# TEXT BLOCK
--*--
I would never do that; I honestly think it is poor manners to ask for gifts. Did people ask for a list? How do you feel about it? I guess it depends on how close I am to this person. If it was an acquaintance and the gifts she was asking for weren't over the top then I might buy some, or I might deviate from the list and get her diapers. If I didn't like her I would not send anything as this isn't her 1st shower and sometimes people feel entitled.

eta: I did sit next to a pregnant lady when I was pregnant and we got to chatting and she was telling me that it was her 3rd baby and that she was having a shower on the weekend. I was kind of surprised but maybe some people don't know better? or maybe it is the norm within their social circle?
 
Tuckins1|1358893793|3361968 said:
A friend of mine recently found out she is pregnant. She is not planning on having a shower (even though her last baby was 5 years ago and she has almost nothing left...). She has sent a "needs" list to people, basically just asking them to buy her things. Do you think this is acceptable etiquette? I always felt that you can't ask people to buy you things (close friends and family excluded) unless you at least have some sort of get together. What are your thoughts on this? Would you do this? Would you buy things for her?

ETA- She only *just* found out she is pregnant, she isn't due until August. She is asking for everything now because she graduates from school in the spring and doesn't want to have to deal with it then... Thoughts?
SO MUCH TACKY I CAN'T EVEN.
 
Skippy|1358894073|3361970 said:
I would never do that; I honestly think it is poor manners to ask for gifts. Did people ask for a list? How do you feel about it? I guess it depends on how close I am to this person. If it was an acquaintance and the gifts she was asking for weren't over the top then I might buy some, or I might deviate from the list and get her diapers. If I didn't like her I would not send anything as this isn't her 1st shower and sometimes people feel entitled.

eta: I did sit next to a pregnant lady when I was pregnant and we got to chatting and she was telling me that it was her 3rd baby and that she was having a shower on the weekend. I was kind of surprised but maybe some people don't know better? or maybe it is the norm within their social circle?

No, nobody asked. She found out, and maybe two days later she created registries. At first, she had 3 registries with exactly the same stuff on each one... I asked her how people were supposed to know what she got and she told me she just wanted people to feel comfortable shopping. I didn't even address the poor manners, I don't want to hurt her feelings. She said she'll probably have a little diaper/ tea party closer to her due date. But, the things that are on her "needs" list are the big things: car seat, stroller, swing, bouncer, excersaucer, etc...If you're going to have a party later, then why put out a list and ask for everything ahead of time? It actually offends me a little bit. I will buy them something, but I will not give it to them until they have a party, or when the baby is born/ just before it is born. I actually told her to have another shower, since she doesn't have anything (this was an "oops" baby). She is a good friend of mine, and I would buy her whatever she needed if I was able. Just how she is going about things rubs me the wrong way. And the fact that she doesn't see it is more irritating.
--*--
# EXERCISE
In the forum thread about a pregnant friend's gift list, how many registries did the friend set up at first, and how did they differ?

# DATA LINES
--*--
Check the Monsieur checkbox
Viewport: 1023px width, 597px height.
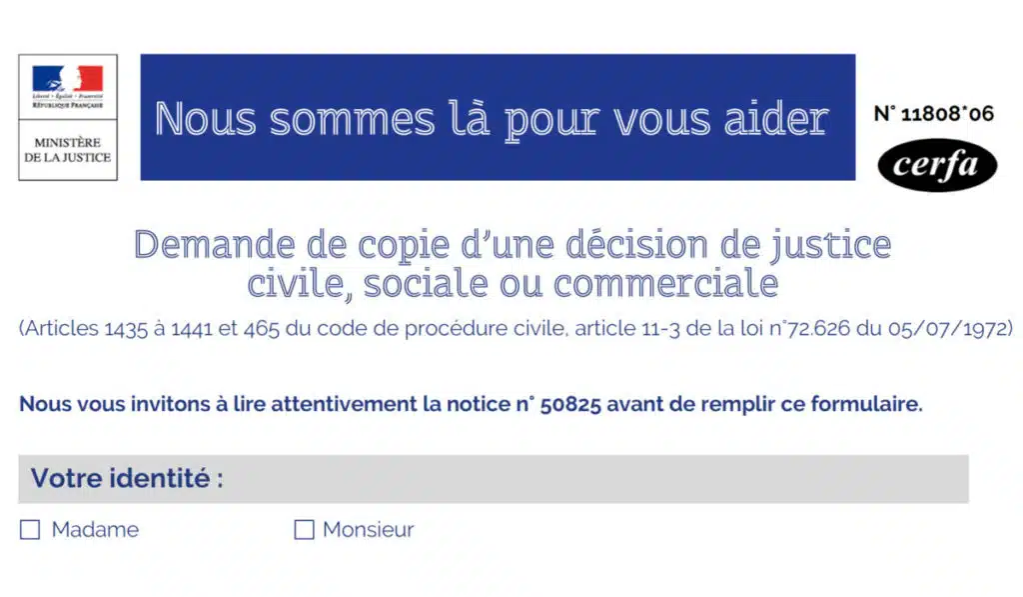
--*--
# TASK RESULT
She set up three registries, and they did not differ: each had exactly the same items.